A legally notifiable disease in Singapore. Notify Ministry of Health (Form MD 131 or electronically via CD-LENS) not later than 72 hours from the time of diagnosis.



  • Symptomatic measures: anti-pyretics, tepid sponging, cough suppressants and anti-histamines.
  • Hospitalisation for treatment of complications.
  • Oxygen should be provided for all individuals with measles who develop respiratory distress.
  • Antibiotics (especially against Staphylococcus) are used when there is evidence of secondary bacterial infection e.g. raised total white counts.
  • Intravenous immunoglobulin (polyclonal or measles-specific) and intravenous and/ or nebulised ribavirin have been used with success in some immunocompromised patients.
  • Two doses of 200,000 IU (megadose) vitamin A given over 2 days to children with measles (especially hospitalised children) in areas with high case-fatality rates can reduce measles-related overall and pneumonia-specific mortality by 64-83%. This is not routine in Singapore.


  • All pre-school children should be immunised against measles.
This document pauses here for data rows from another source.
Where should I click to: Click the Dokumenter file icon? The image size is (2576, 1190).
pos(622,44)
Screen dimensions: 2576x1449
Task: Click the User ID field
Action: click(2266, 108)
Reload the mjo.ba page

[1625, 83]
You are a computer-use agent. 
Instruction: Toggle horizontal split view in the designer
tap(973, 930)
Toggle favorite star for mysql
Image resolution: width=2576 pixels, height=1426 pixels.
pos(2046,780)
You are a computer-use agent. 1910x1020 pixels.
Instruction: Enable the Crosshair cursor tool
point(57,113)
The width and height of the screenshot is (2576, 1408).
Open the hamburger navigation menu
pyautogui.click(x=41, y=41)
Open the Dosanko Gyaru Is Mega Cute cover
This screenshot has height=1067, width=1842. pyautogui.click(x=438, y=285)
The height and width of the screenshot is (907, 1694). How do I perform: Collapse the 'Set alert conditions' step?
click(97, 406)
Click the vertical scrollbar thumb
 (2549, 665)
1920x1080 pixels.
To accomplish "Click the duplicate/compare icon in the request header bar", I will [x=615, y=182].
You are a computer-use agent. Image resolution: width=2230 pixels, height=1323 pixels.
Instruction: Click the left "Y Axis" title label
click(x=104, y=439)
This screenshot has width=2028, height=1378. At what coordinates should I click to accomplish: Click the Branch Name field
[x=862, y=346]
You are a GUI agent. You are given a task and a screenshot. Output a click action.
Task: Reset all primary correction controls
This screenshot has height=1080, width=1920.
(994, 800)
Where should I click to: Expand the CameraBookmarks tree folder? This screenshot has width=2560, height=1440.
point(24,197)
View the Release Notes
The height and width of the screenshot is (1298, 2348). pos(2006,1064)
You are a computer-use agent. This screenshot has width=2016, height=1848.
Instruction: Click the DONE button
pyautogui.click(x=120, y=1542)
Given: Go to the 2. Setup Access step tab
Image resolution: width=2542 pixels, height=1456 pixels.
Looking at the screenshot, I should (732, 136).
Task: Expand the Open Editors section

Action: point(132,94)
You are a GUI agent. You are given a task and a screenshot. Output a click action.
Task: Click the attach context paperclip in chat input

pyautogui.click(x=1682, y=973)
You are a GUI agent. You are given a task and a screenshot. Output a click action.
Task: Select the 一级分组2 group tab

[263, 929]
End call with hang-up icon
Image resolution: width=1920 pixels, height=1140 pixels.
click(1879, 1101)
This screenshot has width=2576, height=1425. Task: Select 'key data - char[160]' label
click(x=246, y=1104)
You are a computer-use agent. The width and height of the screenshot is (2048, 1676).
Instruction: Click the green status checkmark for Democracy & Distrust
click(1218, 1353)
Combined Measles/Mumps/Rubella (MMR) vaccine is given to all children between 12 and 15 months of age as part of the childhood immunisation programme in Singapore (see Appendix 2). Proof of vaccination is required for admissions to crèches, kindergartens and primary schools.
  • The second dose of MMR vaccine is now given to all primary I school entrants at around 6 years of age. Infected children should stay away from school for one week after onset of rash. All unimmunised children at the nursery or kindergarten where the infection occurred should be immunised as soon as possible.
    (See section on post-exposure prophylaxis for management of measles exposure in Appendix 1.)
  • All childhood vaccinations should be notified to the National Immunisation Registry, Health Promotion Board, and post-vaccination adverse reactions to the Pharmacovigilance Branch, Health Sciences Authority.










References

  1. Ong G, Heng BH, Ong A et al. A 24-year review on the epidemiology and control of measles in Singapore, 1981-2004. Southeast Asian J Trop Med Public Health 2006;37:96-101
  2. Perry RT, Halsey NA. The clinical significance of measles: a review. J Infect Dis 2004; 189:4-16
  3. Duke T, Mgone CS. Measles: not just another viral exanthem. Lancet 2004; 361:763-73
  4. Huiming Y, Chaomin W, Meng M. Vitamin A for treating measles in children. Cochrane Database Syst Rev 2005; 4:CD001479.